История физики | страница 102
В конце семестра студенты должны были отмечаться; это являлось свидетельством аккуратности
посещения лекций. Само собой разумеется, что Браун, имея сотни слушателей, не мог знать об их посещаемости. Он сидел за столом в соседней с аудиторией комнате; студенты один за другим подходили к столу с матрикулами, которые он механически подписывал, не глядя даже на фамилии. Но когда я в своем мундире подошел к столу, он мельком взглянул на меня и с легким ироническим вздохом сказал: «О, да! Что вы посещали лекции, это я могу засвидетельствовать».
В дальнейшем я делал все возможное, чтобы регулярно посещать лекции. Когда я опаздывал, мне было очень трудно следить за ходом мысли лектора, особенно на лекциях по математике. Я никогда не мог понять, как студенты могут опаздывать на лекции, например, из-за своих общественных обязанностей в студенческом союзе. У меня в голове была только наука.
Да, но какая? В первом семестре это было для меня большим вопросом. С самого начала мне было ясно, что меня привлекают такие науки, как математика, физика и химия. По всем этим предметам я слушал многочисленные лекции, сначала в Страсбурге, а потом (с осени 1899 г.) в Геттингене. По физике и химии я проходил практику в большем объеме, чем тот, кто точно знал свою цель и старался ее достигнуть кратчайшим путем. В Геттингене под влиянием Вольдемара Фойгта мне, наконец, стало ясным мое призвание: теоретическая физика. Наряду с курсом лекций Фойгта этому решению способствовали опубликованные лекции Густава Кирхгофа, которые мне уже в школьные годы рекомендовал Отто Б.; о первом томе этих лекций, посвященном механике, также неоднократно говорил проф. Геринг. Решающим фактором было осознание поразительного факта, как много можно высказать о природе при помощи математических методов. С величайшим благоговением я иногда останавливался перед теорией, которая бросала яркий неожиданный свет на непонятные прежде факты.
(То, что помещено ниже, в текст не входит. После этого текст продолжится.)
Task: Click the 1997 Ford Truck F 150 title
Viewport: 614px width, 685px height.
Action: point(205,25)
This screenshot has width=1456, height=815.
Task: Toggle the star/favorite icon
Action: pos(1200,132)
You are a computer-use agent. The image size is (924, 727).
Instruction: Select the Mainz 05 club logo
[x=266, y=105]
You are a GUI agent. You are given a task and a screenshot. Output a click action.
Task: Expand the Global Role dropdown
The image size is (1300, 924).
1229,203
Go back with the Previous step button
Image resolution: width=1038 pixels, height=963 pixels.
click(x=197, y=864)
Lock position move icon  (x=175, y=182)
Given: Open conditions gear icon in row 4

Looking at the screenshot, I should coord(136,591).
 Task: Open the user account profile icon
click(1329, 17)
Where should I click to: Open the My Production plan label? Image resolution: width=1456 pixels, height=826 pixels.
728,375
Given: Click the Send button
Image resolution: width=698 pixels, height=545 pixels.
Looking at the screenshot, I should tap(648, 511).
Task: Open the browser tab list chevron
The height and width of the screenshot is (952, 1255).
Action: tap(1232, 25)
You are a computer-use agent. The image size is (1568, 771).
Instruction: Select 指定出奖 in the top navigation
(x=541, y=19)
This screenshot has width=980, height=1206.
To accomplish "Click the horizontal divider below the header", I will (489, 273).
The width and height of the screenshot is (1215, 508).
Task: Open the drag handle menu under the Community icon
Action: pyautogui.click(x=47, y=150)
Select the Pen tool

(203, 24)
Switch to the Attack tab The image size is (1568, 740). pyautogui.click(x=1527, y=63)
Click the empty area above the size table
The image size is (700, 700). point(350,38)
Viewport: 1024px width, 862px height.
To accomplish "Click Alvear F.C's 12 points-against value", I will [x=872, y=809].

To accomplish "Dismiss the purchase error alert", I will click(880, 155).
Большое впечатление производила на меня также чистая математика, особенно при слушании блестящего курса лекций Давида Гильберта. В моих воспоминаниях этот человек остался величайшим гением, которого я когда-либо видел. Математика дает наиболее чистое и непосредственное переживание истины; на этом покоится ее ценность для общего образования людей. Еще в школе одной из моих лучших радостей было изящное законченное доказательство. И, однако, математика меня всегда интересовала постольку, поскольку я мог каким-либо образом применить ее к физике. Иначе занятия математикой мне представлялись «плаванием в пустом пространстве», напряжением силы без предмета, к которому она прилагается. Другие теоретики-физики иначе подходят к математике и, занимаясь самой математикой, достигают благодаря этому больших успехов в физике. Но, как я уже сказал, занятия чистой математикой - не в моей натуре, и я должен с этим примириться.